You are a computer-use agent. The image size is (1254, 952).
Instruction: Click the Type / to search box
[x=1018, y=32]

==

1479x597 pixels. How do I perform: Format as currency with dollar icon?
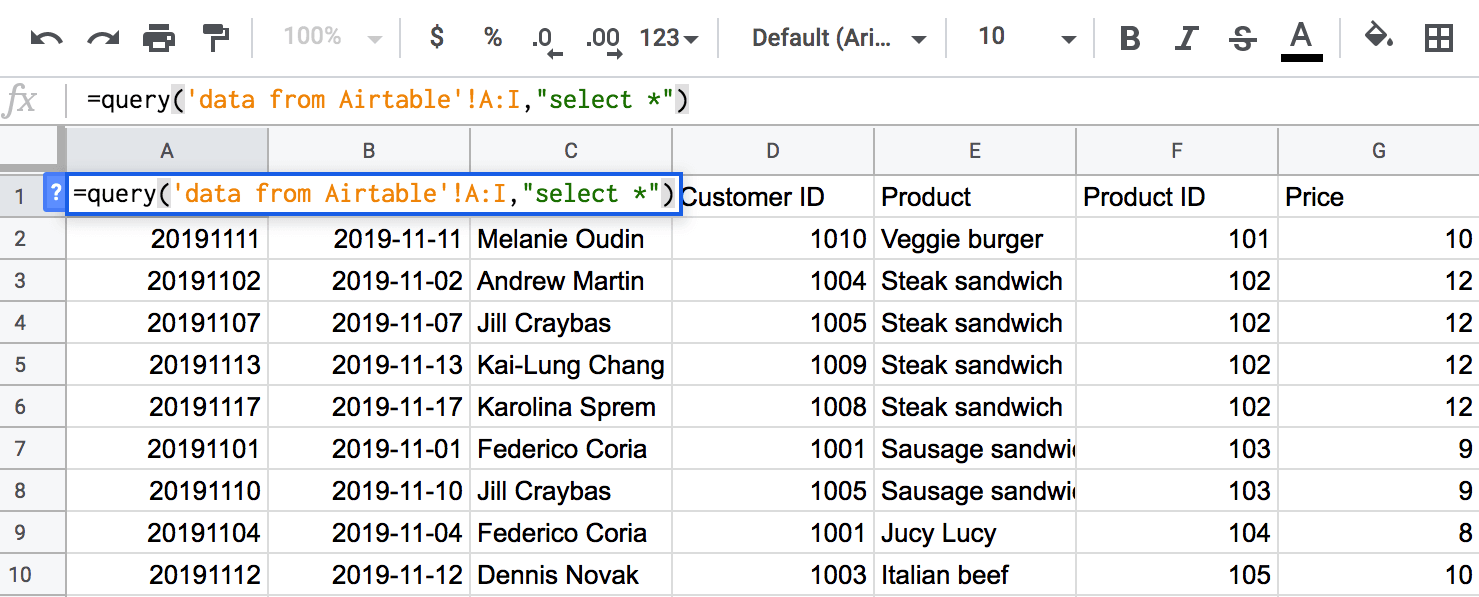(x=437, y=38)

TASK REQUIREMENTS: Repeat the lines of the records word for word, starting with the line containing "You are a computer-use" and going on through the line containing "[x=1018, y=32]".

EXERCISE OUTPUT:
You are a computer-use agent. The image size is (1254, 952).
Instruction: Click the Type / to search box
[x=1018, y=32]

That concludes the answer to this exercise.